The Download: Compass’s heavy spending and lack of profitability has earned it a bad reputation with critics, who have questioned its valuation. In its IPO filing, it listed $1.1 billion in cumulative losses, notably including $270 million last year. By trying to get a $10 billion valuation, Compass is positioning itself more like listings and iBuying giant Zillow than brokerage conglomerate Realogy.
In Their Own Words: “The brokerage model was originally designed to be a one-stop shop for everything an agent needed,” said Compass CEO Robert Reffkin in the company’s S-1, a prospectus that details its financial performance and business strategy filed ahead of an IPO. “We are replacing today’s complex, paper-driven home-buying and selling process with an all-digital, end-to-end platform that empowers real estate agents.
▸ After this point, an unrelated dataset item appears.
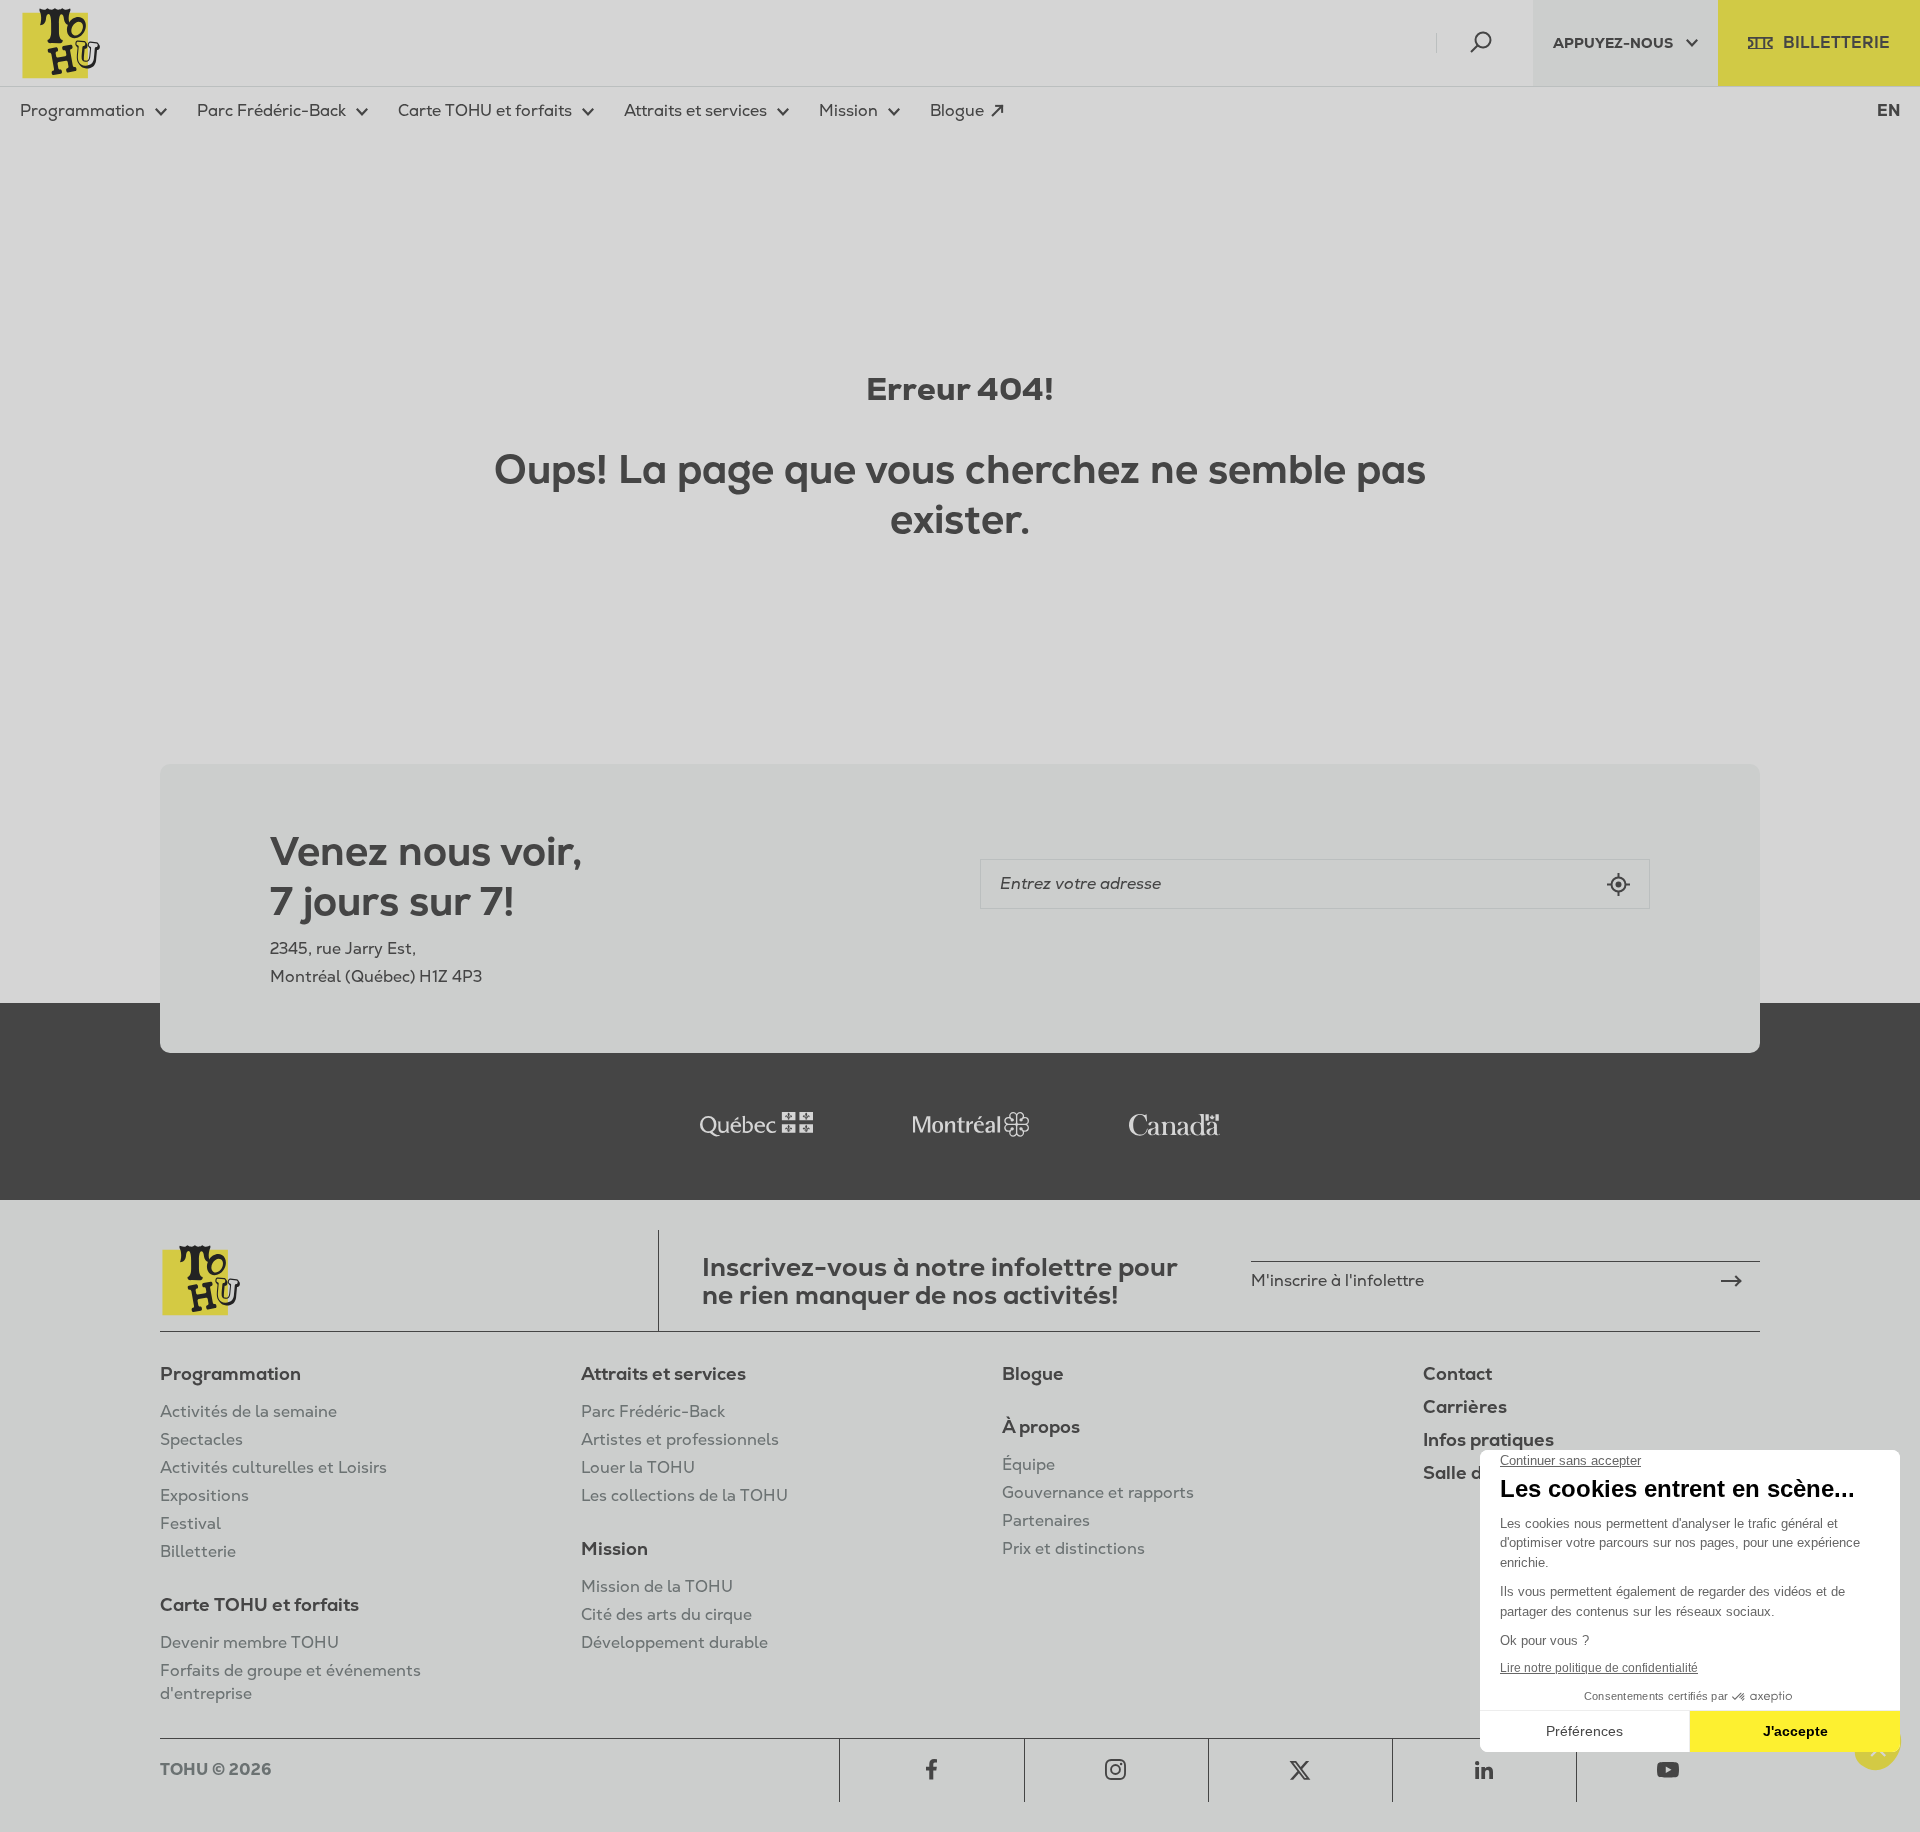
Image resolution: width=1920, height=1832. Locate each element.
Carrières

Despite various ‘agentless’ models such as iBuying and for-sale-by-owner, nearly 90 percent of sellers and buyers in the U.S. work with real estate agents. We believe that real estate agents are an underserved group of business owners.”
Surface Says: Thanks to booming markets and a centralized desire to digitize the antiquated home buying process, real estate stocks have recently been soaring.